I assume there are really two questions here:
Why does the compiler not pack four bytes into a single Int32
Local variables are not typically optimized for storage, but for speed of access. As the speed of access to a single unaligned byte is sometimes not possible in a single instruction and, until recently (2009), is an order of magnitude slower than aligned address, compiler authors typically use aligned widths as a reasonable tradeoff.
Beyond that, the .Net Framework is spec'd not for x86 but for the Common Language Infrastructure virtual machine. The CLI spec must support the lowest common denominator and IA64 and ARM do not support non QWORD aligned memory access. To that end, the CLI stack "can only store values that are a minimum of 4 bytes wide" (P.330).

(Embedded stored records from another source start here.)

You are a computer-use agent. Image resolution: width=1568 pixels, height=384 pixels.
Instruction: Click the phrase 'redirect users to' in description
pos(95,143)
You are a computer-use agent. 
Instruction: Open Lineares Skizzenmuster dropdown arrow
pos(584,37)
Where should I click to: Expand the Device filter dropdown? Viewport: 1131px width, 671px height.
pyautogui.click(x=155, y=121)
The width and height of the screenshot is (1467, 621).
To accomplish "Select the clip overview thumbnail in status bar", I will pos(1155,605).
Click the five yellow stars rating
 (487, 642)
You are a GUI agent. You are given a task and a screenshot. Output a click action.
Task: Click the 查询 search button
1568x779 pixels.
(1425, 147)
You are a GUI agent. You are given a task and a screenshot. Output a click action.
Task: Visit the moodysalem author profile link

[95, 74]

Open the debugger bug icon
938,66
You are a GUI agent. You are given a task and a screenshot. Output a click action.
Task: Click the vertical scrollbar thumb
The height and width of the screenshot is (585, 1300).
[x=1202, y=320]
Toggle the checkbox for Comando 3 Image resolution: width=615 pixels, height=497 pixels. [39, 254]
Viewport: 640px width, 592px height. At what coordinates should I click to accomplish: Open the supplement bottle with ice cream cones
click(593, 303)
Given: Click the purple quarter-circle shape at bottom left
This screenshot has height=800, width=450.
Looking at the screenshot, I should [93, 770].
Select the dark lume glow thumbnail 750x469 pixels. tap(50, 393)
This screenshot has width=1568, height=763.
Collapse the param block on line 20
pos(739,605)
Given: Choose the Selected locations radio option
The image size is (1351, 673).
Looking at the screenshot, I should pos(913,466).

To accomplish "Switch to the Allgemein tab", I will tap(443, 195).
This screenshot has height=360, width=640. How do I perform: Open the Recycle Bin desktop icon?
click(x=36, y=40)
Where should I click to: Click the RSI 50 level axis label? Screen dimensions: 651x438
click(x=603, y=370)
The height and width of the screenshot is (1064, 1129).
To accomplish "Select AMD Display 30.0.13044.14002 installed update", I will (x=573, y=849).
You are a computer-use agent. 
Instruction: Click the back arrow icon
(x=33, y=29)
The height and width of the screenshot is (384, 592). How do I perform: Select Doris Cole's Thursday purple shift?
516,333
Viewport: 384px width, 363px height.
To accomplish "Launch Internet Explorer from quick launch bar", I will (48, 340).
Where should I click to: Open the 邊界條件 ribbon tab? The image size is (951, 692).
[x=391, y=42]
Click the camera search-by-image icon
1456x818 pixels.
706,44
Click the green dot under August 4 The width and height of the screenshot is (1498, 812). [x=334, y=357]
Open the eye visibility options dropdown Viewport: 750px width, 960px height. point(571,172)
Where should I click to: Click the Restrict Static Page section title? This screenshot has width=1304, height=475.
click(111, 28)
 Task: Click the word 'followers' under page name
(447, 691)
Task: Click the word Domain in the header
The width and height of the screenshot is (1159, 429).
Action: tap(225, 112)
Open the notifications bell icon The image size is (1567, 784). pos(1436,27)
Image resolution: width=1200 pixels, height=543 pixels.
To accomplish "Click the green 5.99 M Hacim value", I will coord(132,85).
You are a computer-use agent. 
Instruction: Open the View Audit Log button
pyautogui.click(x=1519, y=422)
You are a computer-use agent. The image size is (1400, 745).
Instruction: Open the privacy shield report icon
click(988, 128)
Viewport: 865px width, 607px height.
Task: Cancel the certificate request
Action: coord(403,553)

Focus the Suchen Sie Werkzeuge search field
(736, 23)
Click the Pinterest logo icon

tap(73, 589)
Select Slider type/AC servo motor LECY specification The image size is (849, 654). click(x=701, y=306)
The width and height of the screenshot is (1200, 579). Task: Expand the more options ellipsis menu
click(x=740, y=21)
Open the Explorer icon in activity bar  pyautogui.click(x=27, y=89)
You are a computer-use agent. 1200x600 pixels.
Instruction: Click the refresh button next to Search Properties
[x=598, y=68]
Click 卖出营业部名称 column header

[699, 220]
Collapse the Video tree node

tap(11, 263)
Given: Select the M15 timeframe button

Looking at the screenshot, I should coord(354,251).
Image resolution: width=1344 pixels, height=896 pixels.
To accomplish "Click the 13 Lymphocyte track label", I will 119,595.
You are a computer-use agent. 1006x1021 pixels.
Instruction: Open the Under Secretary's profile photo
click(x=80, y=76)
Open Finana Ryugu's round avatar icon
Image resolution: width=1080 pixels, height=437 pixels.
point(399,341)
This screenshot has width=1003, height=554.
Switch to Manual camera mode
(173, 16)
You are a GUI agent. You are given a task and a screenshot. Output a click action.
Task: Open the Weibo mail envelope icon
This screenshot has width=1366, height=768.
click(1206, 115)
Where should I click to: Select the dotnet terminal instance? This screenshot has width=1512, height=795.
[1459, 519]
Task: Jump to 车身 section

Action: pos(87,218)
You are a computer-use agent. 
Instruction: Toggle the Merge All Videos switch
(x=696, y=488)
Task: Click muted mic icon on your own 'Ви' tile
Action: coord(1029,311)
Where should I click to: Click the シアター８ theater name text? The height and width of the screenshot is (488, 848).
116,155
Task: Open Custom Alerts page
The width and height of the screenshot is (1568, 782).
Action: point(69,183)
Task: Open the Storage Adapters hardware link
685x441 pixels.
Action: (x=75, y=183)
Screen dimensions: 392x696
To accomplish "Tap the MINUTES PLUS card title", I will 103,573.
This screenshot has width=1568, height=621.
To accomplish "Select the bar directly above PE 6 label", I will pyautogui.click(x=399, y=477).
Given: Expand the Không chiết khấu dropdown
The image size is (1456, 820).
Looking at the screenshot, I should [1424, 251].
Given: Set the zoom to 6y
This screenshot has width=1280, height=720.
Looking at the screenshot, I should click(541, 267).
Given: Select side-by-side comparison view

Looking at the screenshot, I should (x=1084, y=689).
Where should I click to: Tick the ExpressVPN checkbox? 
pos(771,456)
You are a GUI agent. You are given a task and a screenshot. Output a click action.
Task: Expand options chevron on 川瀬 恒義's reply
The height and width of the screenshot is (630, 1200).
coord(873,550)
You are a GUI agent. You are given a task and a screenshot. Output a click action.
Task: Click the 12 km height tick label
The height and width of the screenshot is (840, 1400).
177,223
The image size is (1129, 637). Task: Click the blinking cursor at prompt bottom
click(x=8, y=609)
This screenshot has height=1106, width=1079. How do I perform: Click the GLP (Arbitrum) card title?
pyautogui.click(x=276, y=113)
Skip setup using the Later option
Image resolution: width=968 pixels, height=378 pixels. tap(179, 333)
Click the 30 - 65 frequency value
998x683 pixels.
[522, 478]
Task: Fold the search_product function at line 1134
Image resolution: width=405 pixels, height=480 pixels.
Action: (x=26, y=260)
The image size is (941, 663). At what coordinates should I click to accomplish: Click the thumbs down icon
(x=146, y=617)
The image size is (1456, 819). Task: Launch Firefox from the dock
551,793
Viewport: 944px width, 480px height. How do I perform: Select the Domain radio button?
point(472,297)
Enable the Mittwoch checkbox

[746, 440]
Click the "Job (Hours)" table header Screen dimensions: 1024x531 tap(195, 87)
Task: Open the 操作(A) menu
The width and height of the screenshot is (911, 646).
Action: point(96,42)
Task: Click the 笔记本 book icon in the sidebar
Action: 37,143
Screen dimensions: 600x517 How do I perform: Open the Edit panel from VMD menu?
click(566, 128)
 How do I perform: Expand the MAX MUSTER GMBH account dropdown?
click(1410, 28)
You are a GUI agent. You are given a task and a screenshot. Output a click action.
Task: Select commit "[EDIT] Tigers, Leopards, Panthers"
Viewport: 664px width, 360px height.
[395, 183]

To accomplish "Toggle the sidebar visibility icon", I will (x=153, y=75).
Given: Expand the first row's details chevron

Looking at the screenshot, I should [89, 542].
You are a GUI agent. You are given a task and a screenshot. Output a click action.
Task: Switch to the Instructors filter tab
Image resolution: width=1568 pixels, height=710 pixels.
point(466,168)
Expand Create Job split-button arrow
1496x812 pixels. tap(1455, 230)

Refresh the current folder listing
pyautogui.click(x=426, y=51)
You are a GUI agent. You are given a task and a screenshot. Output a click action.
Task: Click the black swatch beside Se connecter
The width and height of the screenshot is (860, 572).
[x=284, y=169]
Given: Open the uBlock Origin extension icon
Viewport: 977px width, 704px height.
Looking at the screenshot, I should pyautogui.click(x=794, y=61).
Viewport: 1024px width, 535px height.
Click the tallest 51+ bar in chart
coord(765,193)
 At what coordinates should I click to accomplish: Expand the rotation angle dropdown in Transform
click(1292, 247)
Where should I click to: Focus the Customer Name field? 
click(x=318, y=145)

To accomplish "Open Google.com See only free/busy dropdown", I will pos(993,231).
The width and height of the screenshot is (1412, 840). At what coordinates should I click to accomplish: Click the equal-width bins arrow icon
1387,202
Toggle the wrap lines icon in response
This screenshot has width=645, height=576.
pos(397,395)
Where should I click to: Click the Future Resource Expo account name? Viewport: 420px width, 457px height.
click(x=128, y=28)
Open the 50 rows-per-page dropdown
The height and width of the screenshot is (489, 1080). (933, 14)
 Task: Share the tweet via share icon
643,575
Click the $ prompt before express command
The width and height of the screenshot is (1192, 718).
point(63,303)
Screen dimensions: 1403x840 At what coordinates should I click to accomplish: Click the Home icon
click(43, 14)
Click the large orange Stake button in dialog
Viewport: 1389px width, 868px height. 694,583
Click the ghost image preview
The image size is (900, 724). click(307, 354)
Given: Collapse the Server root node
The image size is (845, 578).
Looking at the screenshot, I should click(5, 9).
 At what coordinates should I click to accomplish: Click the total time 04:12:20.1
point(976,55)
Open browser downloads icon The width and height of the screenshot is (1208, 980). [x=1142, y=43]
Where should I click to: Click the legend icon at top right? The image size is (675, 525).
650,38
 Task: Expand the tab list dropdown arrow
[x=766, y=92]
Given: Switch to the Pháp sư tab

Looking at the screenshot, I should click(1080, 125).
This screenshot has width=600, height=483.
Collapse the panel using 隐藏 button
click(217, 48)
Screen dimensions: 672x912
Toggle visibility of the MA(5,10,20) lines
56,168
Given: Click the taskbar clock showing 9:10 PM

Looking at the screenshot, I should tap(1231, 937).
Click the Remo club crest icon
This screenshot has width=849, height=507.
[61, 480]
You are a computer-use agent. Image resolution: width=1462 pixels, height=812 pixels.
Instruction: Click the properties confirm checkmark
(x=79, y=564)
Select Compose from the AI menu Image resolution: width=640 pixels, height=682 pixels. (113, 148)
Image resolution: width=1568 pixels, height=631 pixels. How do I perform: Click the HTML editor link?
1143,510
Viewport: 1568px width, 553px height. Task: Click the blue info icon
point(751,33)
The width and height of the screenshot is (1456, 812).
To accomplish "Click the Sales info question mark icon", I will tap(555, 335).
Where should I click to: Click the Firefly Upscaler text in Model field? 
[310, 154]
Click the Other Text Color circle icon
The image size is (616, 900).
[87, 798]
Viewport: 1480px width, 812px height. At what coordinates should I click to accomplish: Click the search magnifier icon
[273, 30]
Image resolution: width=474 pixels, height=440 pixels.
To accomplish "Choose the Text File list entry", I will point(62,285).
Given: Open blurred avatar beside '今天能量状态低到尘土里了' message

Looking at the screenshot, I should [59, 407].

Why did they do this? I would imagine the potential or real performance gains outweigh the increase in memory usage. Given the additional limitation of 64 functional locals in any given scope, there should be a strong desire (beyond good design) to keep the number of variables in a given scope small. The net overhead is therefore limited to 192 bytes, which equates to an additional 0.0000002% of memory used in my system.
Keep in mind, if you are accessing an array of bytes, you are really storing a single pointer - which is the width of a memory address (4 or 8 bytes) and accessing memory directly. You are managing the semantics of which byte is which and take on that complexity.
How can I store things in a compact form to minimize memory usage
As you point out, if your data is a large number of bytes, use a byte array to avoid overhead. If your data is of varying types, use one of the many classes which allow for access of packed data (BinaryReader, BinaryWriter, BitConverter, unsafe code, structs with the StructLayout.Pack field set all come to mind).
If you have a ridiculous amount of data, use Memory Mapped Files with fixed layout structs to minimize memory use while still allowing for datasets larger than the amount of memory in the machine. Is it harder than normal memory access? Yes, yes it is - but optimization is a balancing act of managing memory usage, speed, and programmer labor. The cheapest one is typically memory.
Or, spend a couple hundred bucks and get enough ram that it doesn't matter. 32 GB ($240 USD on newegg) allows for quite a bit of not-caring for most situations.